BEGIN Input records

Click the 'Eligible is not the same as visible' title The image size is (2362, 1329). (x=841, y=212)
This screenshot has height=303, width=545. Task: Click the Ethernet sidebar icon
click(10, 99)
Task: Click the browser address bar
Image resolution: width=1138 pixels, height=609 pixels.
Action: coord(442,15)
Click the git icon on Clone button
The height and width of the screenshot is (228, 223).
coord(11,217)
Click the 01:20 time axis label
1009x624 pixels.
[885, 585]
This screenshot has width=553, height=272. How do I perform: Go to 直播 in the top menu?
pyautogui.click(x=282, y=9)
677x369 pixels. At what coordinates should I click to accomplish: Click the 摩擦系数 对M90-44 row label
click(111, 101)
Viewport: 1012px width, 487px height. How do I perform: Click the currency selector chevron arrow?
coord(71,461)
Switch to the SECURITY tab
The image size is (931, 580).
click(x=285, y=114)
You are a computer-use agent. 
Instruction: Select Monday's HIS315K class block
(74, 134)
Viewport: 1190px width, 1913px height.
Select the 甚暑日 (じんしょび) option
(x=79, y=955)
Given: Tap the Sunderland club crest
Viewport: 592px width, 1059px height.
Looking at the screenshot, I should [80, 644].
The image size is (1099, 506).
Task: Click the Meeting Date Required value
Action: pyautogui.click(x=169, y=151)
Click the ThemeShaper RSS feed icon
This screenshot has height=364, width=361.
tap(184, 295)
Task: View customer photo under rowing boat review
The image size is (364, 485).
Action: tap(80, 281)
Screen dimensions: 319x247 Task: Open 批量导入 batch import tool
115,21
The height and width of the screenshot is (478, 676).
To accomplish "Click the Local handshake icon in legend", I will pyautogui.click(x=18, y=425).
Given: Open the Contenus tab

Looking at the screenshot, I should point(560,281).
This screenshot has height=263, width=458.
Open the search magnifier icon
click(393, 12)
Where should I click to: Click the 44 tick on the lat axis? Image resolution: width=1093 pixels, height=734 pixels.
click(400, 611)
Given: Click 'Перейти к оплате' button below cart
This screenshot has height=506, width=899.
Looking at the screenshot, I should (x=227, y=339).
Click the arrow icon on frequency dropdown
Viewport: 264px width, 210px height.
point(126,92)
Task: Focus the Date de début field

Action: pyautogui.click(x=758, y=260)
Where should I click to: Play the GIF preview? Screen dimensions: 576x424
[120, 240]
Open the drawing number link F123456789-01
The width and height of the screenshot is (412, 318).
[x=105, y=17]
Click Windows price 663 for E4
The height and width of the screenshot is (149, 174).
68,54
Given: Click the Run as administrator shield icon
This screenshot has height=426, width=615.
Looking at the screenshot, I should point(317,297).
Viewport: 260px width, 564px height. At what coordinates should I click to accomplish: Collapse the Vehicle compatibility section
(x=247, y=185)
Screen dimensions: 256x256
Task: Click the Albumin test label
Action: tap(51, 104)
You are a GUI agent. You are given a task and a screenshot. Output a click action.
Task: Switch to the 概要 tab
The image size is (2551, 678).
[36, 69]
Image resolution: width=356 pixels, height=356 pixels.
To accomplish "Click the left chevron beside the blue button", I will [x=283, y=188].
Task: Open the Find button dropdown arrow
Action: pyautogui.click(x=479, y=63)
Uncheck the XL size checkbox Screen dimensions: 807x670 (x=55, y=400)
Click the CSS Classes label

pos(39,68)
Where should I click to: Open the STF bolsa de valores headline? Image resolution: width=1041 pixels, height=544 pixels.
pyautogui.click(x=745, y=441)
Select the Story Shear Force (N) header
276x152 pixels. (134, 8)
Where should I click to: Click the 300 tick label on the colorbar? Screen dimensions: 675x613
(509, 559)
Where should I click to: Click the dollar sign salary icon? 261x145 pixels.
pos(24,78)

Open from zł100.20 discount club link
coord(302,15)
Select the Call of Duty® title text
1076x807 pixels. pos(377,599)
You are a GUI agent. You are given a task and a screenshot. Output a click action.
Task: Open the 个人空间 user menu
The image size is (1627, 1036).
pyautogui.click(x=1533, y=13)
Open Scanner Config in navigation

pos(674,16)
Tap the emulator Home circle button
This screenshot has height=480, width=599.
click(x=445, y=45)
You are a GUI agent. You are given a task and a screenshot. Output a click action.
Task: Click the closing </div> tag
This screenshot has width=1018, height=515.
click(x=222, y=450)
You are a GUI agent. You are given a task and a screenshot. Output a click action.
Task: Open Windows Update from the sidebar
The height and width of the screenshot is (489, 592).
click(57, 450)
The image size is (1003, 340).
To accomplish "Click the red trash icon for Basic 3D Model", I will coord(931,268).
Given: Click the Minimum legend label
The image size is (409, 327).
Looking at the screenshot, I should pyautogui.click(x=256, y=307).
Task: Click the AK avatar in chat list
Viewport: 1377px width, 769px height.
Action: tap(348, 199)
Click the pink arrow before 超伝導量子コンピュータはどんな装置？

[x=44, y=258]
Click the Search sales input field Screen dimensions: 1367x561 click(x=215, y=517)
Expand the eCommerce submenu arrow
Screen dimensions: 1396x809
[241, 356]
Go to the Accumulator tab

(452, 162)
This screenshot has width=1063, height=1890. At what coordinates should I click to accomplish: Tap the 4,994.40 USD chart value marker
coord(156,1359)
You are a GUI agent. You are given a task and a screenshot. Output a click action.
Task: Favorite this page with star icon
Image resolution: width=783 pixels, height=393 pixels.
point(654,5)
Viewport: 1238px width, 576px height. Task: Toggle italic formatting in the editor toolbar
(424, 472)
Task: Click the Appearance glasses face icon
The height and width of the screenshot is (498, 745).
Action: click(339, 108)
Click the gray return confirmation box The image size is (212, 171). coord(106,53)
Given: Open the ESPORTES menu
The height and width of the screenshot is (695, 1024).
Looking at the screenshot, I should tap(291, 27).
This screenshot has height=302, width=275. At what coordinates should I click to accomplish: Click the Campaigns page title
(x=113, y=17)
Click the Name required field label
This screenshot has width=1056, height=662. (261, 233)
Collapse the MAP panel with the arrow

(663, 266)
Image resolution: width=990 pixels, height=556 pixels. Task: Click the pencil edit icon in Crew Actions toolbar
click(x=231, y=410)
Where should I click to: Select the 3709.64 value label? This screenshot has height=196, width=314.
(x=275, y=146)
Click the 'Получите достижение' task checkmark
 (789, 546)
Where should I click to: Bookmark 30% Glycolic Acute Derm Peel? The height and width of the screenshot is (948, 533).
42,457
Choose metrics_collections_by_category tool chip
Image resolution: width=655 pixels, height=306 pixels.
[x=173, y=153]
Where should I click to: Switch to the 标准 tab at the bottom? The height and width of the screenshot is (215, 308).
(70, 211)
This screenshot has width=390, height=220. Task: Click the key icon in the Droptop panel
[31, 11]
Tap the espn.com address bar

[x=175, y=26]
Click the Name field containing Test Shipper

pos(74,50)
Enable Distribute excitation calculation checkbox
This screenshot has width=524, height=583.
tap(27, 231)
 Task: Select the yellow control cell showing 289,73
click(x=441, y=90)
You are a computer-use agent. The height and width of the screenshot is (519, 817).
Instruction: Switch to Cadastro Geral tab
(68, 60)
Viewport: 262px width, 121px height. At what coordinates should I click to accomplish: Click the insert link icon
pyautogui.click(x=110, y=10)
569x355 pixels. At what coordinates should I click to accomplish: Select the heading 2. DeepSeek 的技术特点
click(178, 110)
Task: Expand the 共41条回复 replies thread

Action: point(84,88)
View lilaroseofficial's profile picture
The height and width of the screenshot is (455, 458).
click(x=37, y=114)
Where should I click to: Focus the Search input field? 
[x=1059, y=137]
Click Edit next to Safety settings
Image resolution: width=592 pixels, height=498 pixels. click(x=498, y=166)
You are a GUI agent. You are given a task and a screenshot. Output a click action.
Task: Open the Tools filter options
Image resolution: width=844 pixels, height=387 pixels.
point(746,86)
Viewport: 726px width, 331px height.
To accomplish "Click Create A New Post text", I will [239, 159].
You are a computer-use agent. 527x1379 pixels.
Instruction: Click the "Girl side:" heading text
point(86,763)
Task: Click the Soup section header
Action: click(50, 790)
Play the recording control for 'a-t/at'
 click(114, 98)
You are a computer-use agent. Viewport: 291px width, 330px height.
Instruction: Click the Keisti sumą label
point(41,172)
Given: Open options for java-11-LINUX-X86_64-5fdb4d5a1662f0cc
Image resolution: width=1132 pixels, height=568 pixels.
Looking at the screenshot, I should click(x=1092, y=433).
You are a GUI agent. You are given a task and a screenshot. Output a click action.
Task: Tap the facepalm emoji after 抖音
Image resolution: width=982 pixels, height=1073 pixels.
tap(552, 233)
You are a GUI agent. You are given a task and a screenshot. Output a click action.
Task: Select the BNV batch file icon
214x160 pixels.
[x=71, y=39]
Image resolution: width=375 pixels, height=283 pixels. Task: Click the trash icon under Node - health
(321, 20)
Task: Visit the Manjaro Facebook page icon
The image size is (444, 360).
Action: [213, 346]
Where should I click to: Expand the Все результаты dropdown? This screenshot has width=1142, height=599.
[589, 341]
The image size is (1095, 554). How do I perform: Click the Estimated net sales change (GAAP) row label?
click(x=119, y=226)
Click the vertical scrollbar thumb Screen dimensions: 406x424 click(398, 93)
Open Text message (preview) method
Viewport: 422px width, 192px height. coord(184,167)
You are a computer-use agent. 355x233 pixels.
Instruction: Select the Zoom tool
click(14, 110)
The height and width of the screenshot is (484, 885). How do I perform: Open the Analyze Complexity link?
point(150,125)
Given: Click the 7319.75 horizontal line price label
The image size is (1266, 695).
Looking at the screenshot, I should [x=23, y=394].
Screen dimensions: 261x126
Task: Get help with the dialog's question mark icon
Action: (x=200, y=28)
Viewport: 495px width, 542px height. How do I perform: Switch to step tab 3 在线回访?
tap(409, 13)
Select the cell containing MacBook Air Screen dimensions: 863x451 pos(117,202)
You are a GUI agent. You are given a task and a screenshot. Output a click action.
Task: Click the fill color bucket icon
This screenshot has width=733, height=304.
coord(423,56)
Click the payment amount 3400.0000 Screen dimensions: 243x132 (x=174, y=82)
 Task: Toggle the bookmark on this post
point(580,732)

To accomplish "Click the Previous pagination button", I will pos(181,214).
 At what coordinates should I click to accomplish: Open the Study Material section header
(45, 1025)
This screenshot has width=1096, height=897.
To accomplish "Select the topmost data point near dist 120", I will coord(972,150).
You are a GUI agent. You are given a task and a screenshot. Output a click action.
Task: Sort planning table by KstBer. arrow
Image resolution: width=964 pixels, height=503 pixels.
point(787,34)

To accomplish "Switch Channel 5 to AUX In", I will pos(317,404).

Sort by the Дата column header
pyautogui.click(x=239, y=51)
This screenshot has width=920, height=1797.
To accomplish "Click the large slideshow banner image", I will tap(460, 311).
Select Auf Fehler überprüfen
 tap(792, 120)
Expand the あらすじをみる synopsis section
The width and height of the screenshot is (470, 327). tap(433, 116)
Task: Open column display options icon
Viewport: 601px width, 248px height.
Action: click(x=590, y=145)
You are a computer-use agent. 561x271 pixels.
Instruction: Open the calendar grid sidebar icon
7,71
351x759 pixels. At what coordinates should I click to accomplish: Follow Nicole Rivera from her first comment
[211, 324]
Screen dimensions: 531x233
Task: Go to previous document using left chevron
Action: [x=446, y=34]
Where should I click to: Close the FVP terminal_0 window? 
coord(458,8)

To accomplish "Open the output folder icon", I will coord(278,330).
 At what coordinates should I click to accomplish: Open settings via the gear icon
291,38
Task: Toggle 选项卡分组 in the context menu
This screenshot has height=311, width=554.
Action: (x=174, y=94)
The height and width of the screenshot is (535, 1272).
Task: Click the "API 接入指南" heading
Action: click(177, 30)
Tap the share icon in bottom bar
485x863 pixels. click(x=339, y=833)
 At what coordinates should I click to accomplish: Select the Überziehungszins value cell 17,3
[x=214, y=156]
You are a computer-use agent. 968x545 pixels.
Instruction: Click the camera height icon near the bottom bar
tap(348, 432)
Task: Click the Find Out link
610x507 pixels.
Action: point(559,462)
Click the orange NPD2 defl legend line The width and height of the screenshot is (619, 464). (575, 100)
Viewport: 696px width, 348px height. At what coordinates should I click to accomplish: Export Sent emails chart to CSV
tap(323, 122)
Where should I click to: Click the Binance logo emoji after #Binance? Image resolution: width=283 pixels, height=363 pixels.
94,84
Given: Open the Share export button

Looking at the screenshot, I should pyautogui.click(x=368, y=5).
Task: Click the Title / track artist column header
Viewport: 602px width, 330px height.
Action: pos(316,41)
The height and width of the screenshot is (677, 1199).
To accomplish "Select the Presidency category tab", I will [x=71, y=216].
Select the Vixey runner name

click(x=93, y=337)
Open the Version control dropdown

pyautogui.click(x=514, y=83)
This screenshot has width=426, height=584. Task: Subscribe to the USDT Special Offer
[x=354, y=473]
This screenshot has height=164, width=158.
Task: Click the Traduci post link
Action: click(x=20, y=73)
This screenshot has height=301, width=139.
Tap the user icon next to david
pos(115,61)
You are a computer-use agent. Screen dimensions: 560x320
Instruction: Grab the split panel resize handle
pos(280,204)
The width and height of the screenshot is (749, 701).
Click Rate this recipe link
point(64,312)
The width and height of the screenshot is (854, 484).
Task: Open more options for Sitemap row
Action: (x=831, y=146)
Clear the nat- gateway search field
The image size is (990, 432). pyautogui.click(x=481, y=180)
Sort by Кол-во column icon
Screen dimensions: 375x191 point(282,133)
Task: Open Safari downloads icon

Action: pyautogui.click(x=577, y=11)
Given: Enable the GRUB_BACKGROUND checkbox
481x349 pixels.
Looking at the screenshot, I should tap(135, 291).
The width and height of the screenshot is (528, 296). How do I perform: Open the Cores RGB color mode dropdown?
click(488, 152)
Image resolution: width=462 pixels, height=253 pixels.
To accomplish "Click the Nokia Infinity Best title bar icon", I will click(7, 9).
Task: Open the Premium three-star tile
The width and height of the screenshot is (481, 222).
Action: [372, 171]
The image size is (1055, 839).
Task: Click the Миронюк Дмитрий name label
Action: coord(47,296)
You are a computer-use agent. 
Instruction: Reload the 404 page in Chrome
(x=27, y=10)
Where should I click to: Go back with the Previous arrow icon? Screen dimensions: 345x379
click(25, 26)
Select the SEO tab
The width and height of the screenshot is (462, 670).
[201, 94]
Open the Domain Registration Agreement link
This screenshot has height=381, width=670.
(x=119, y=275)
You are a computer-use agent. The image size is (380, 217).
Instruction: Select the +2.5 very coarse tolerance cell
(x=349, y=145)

END Input records

Exercise details —
Take the entries above and return only the lines from the one with "This screenshot has height=426, width=615." to the one with "Task: Switch to the 概要 tab", both included, unchanged.

Solution for this exercise —
This screenshot has height=426, width=615.
Looking at the screenshot, I should point(317,297).
Viewport: 260px width, 564px height. At what coordinates should I click to accomplish: Collapse the Vehicle compatibility section
(x=247, y=185)
Screen dimensions: 256x256
Task: Click the Albumin test label
Action: tap(51, 104)
You are a GUI agent. You are given a task and a screenshot. Output a click action.
Task: Switch to the 概要 tab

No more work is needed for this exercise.